The latest stats show that there are now more than 1.3 million people working for the NHS, a rise of almost 30,000 since June 2020.
Nursing graduates are amongst the most employable of healthcare workers, with 94% in work within six months of completing their degree, and the opportunity to specialise in a range of disciplines, including mental health, community care and paediatrics.
Vania has been a nurse at The Royal National Orthopaedic Hospital NHS Trust for three years and stars in the adverts. After initially studying to become a physio, she began a volunteering role working with children with disabilities. It’s there that she discovered her passion and skill for working with children and started to look for a role where she could do this full time and be more hands in on their development.
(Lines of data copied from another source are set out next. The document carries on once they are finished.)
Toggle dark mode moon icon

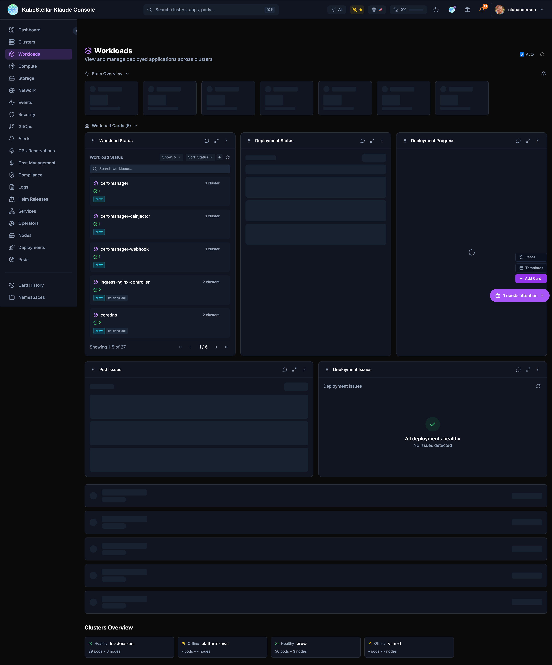click(x=436, y=10)
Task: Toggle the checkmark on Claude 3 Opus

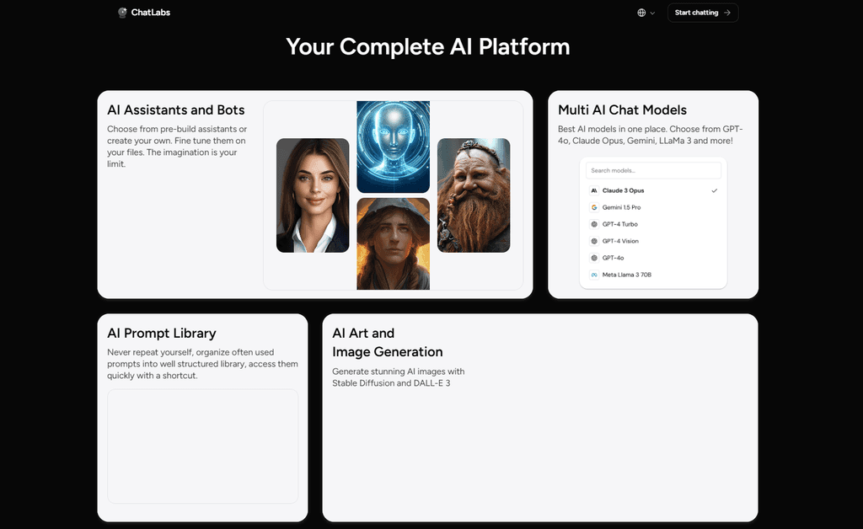Action: click(715, 190)
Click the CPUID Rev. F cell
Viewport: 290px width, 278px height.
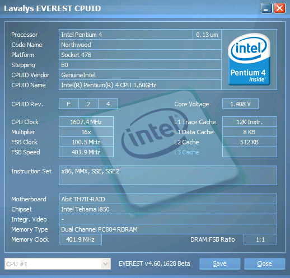(69, 104)
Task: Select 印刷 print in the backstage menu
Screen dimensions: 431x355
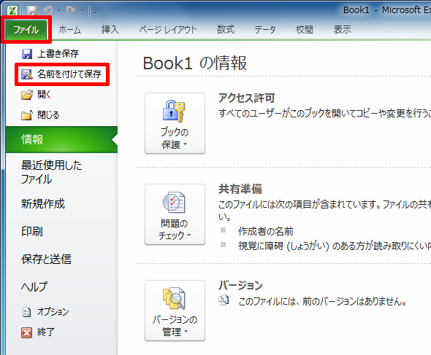Action: click(x=32, y=231)

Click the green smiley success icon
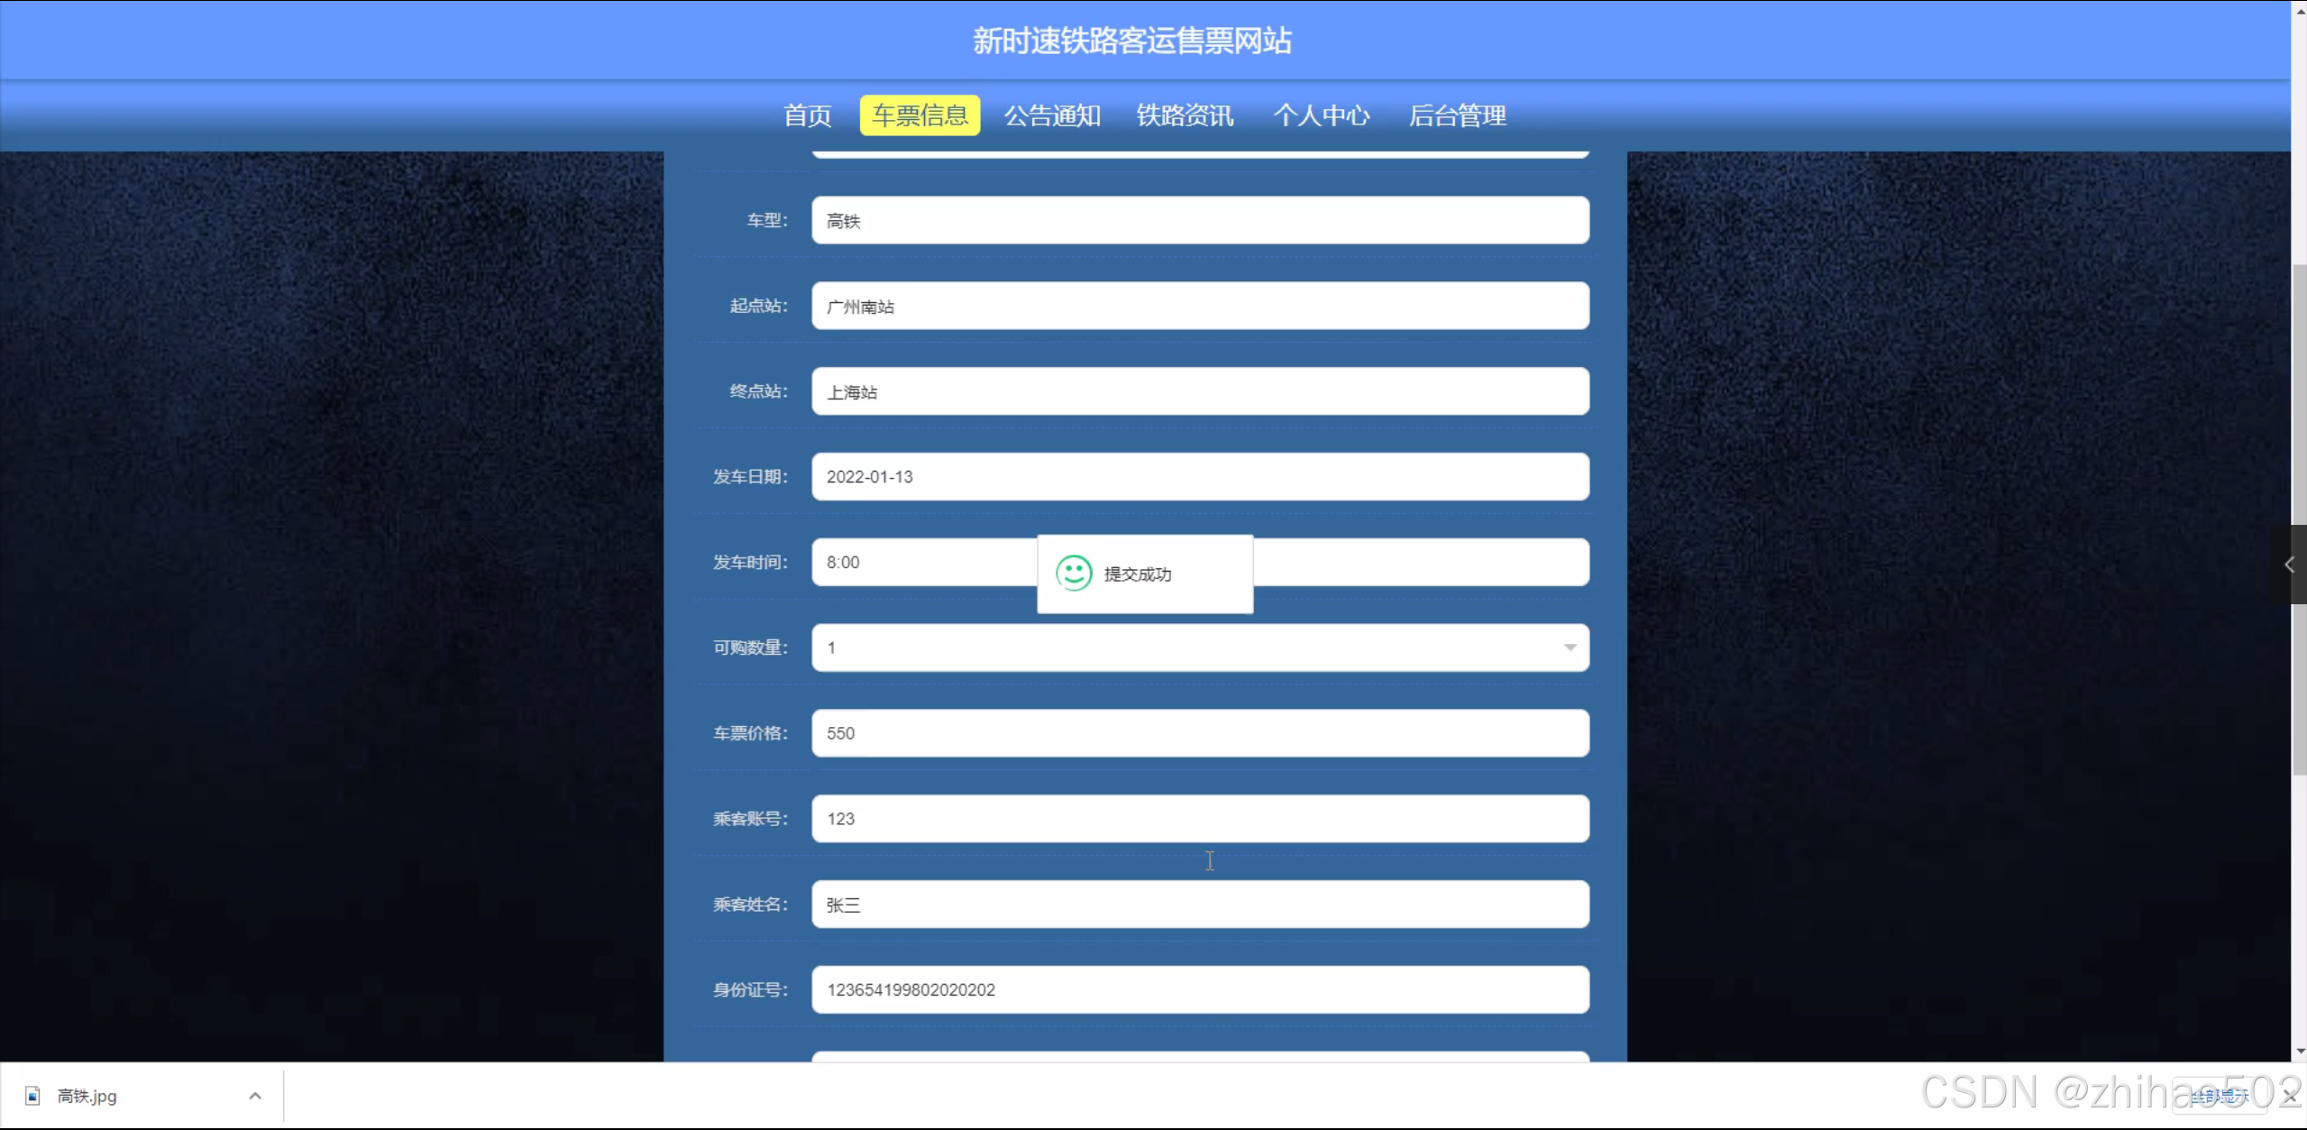(x=1073, y=574)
Once Vania started her nursing degree she knew nursing was the career for her. Vania is now a paediatric nurse in a surgical and orthopaedic hospital treating children with a range of conditions, including cancer.
Vania, said: “Once I started my nursing degree, I knew it was the career for me. I’m never bored and I love being able to engage in a range of activities, like performing medical procedures and creating treatment plans.
“I love being able to interact with and treat patients every day, as well as being a support for their family and friends. Nursing changed my life and I love the impact it is has on so many people. I would encourage anyone to consider a career as a nurse in the NHS”.
As part of the campaign, the NHS have also launched a questionnaire to raise awareness of the number of different nursing roles available with potential candidates able to take part to find out which nursing role they would be best suited to.
Annual payments of at least £5,000 are available to student nurses and midwives and those studying degrees related to allied health professions, such as speech and language therapy or occupational therapy.